-- Opening Marker --
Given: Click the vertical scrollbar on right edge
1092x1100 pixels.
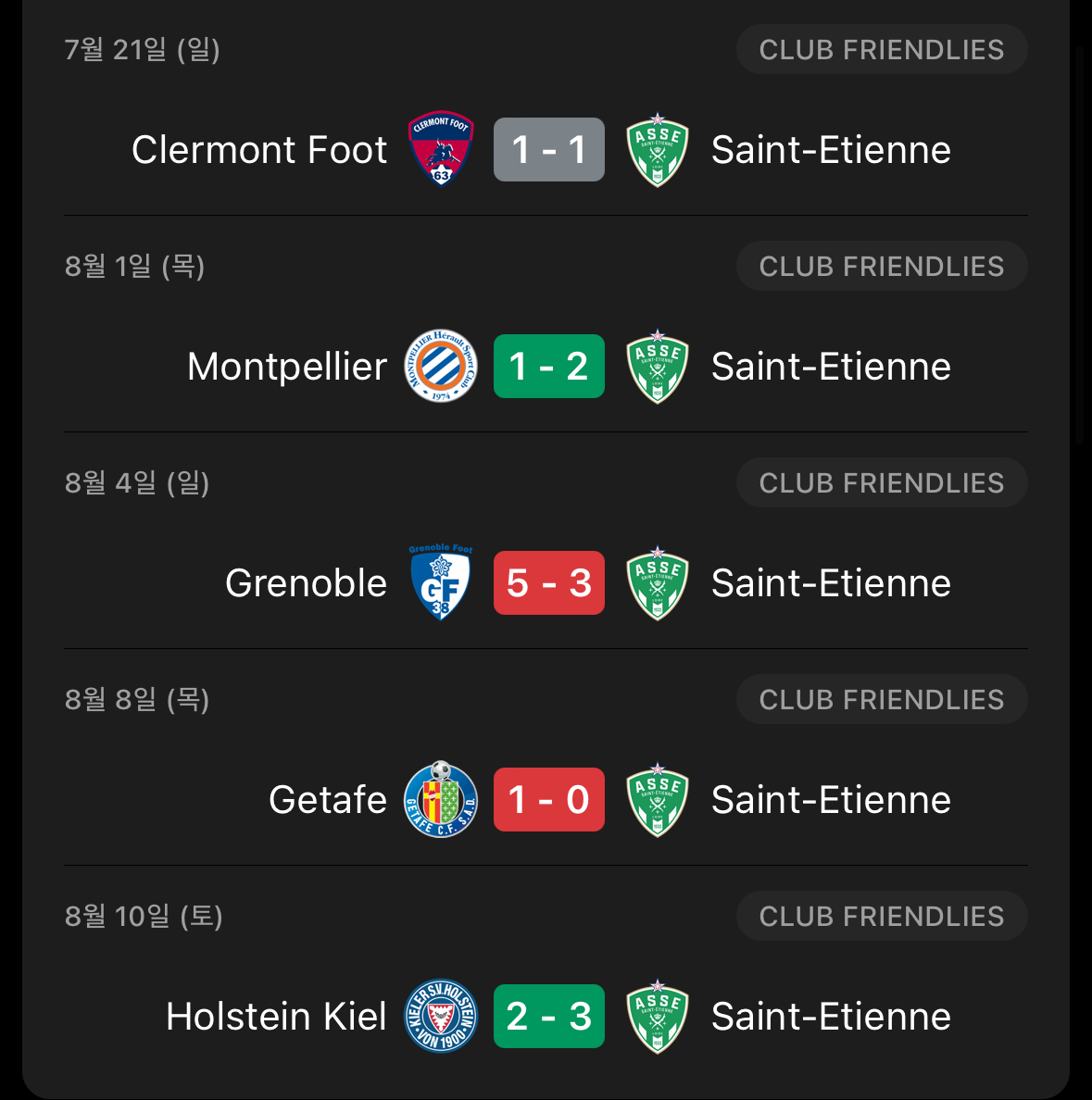Looking at the screenshot, I should (1079, 245).
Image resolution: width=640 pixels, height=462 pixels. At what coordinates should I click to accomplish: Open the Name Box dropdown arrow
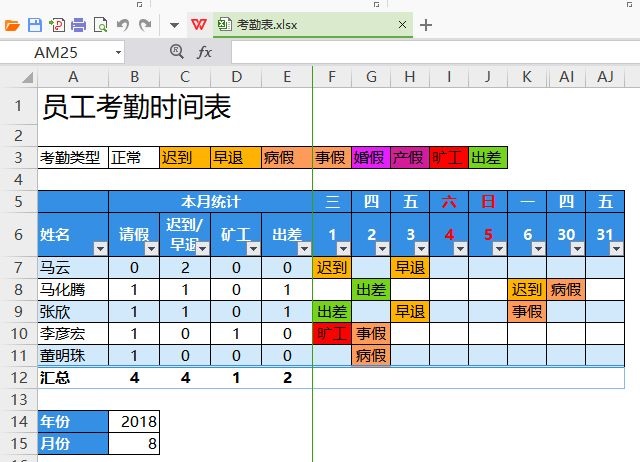(118, 53)
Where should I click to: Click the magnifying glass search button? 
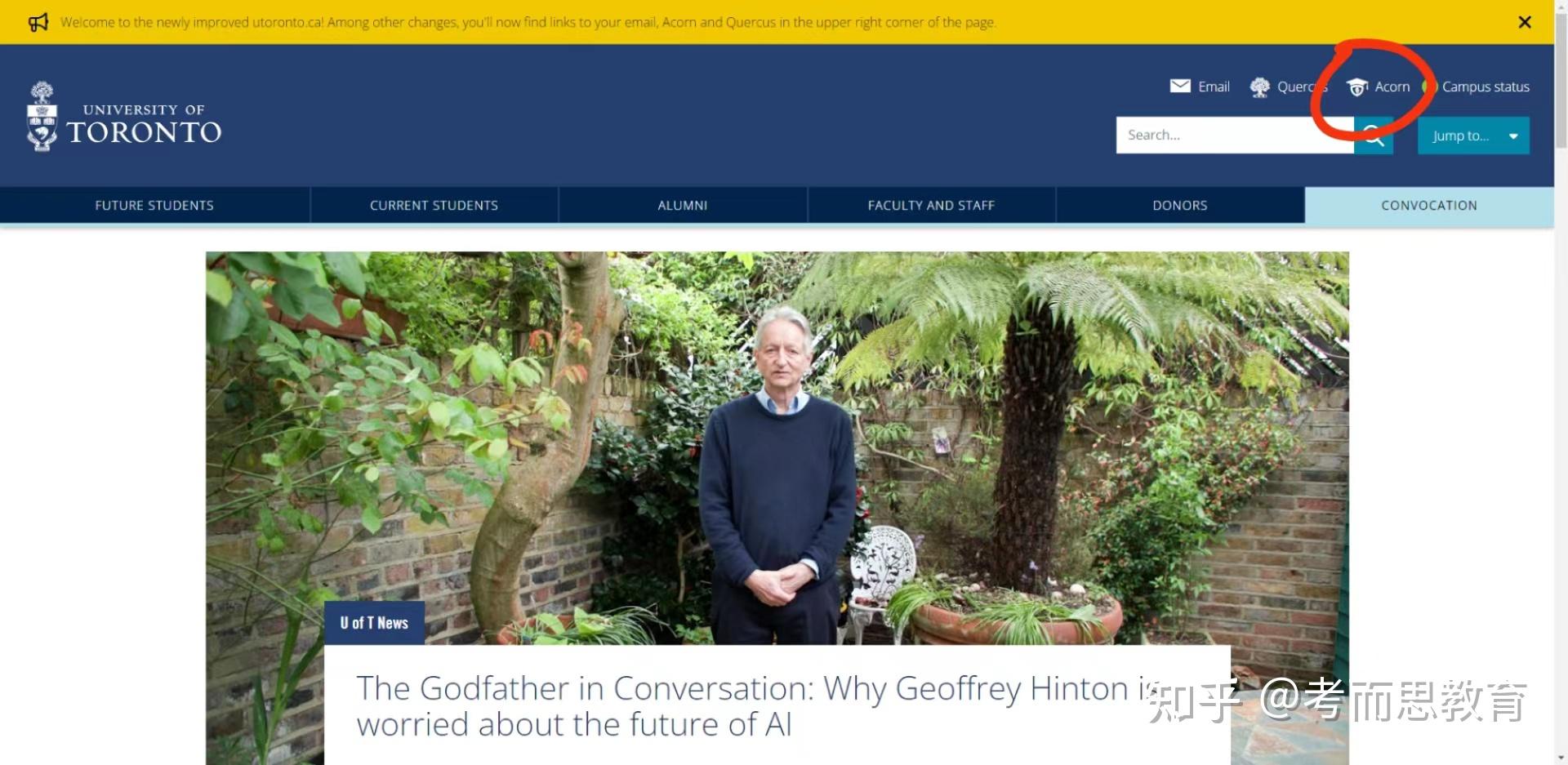pos(1374,136)
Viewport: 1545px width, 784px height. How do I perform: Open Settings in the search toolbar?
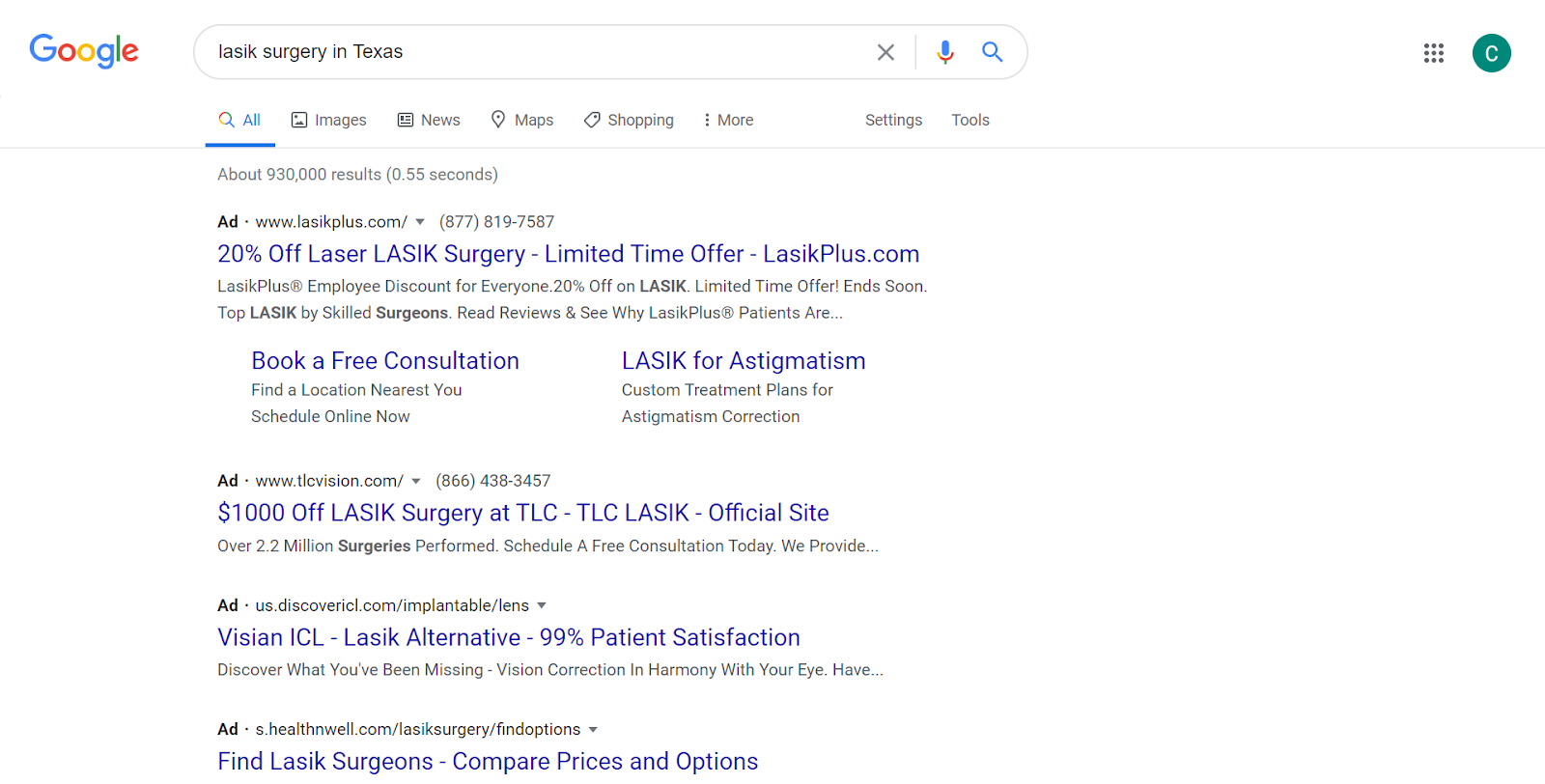point(893,120)
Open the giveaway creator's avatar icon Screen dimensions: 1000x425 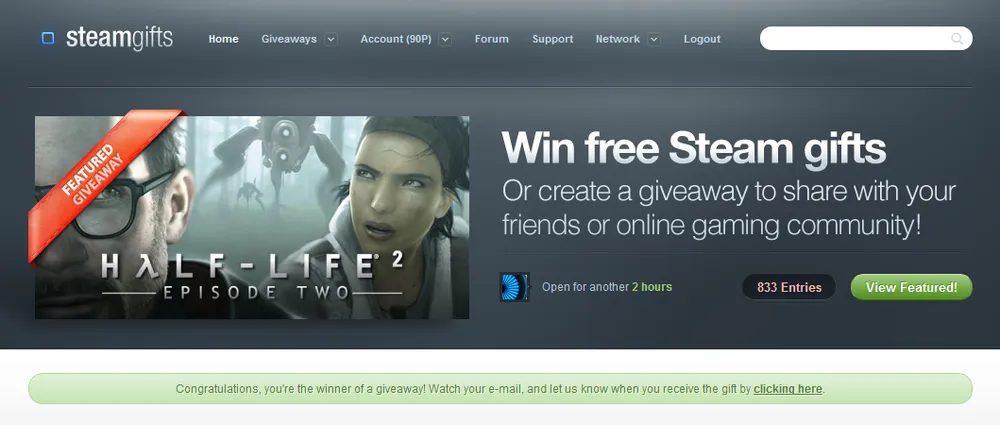[x=514, y=287]
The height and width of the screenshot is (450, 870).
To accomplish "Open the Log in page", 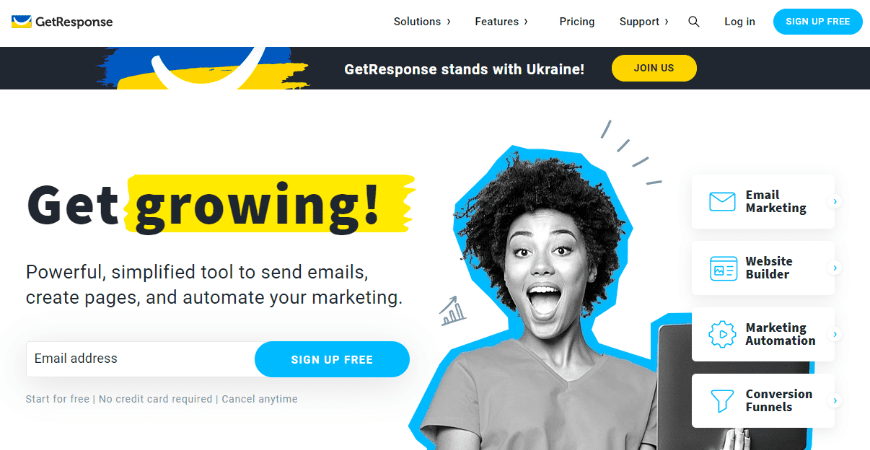I will 740,22.
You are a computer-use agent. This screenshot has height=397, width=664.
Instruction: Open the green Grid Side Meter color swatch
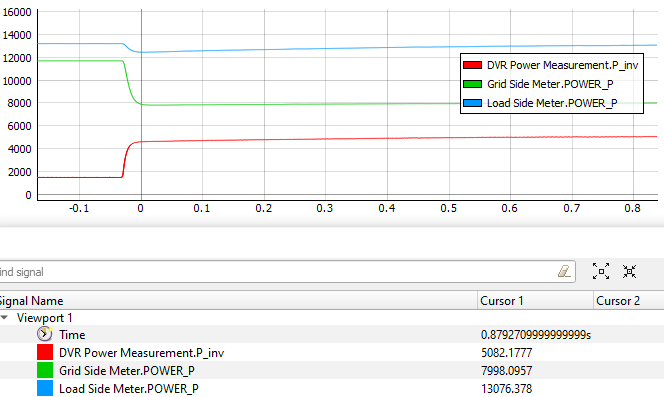click(45, 370)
-- Closing Marker --
| Task to carry out |
The copy runs from the line containing "Instruction: Open the" through the last line of the material, both ends included. Reproduce those lines exactly and drop the pictures.

| Output below |
Instruction: Open the green Grid Side Meter color swatch
click(45, 370)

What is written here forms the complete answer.